Wear-Aware Out-of-Order Dynamic Scheduling for NAND Flash-Based Consumer Electronics

Abstract

Because of the excellent performance and decreasing price of NAND flash, NAND flash-based solid-state drive (SSD) has been widely used as a storage system in consumer electronics. Moreover, modern consumer SSDs usually adopt a multichannel parallel structure. Thus, how to fully utilize the internal parallelism through IO scheduling is a key problem. The existing IO schedulers fail to solve the following: 1) the utilization of flash translation layer information to optimize the internal parallelism is not sufficient; 2) the wear of flash memory is not considered when allocating write requests.

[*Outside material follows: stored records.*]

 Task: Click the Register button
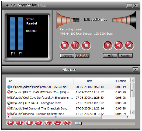[126, 55]
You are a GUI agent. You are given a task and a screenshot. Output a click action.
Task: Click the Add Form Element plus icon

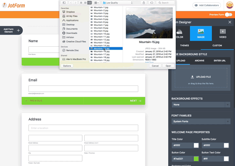[x=18, y=30]
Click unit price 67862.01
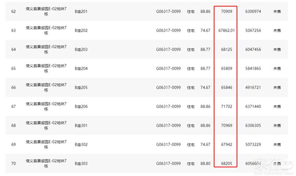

This article proposes a Wear-aware Out-of-order Dynamic Scheduling Algorithm (WODSA). First, according to the information of the flash translation layer, the max-parallel-based scheduling strategy is proposed to schedule the read requests to maximize read parallelism. Second, the wear-aware dynamic write allocation strategy is proposed based on the idle/busy state and wear degree of channels and chips. WODSA allocates write requests to channels and chips with less wear preferentially in a maximized parallel manner to achieve write parallelism and active dynamic wear-leveling. Experimental results show that compared with existing IO schedulers and dynamic wear-leveling algorithms, WODSA can improve both the average response time and wear-leveling in block-level and channel-level.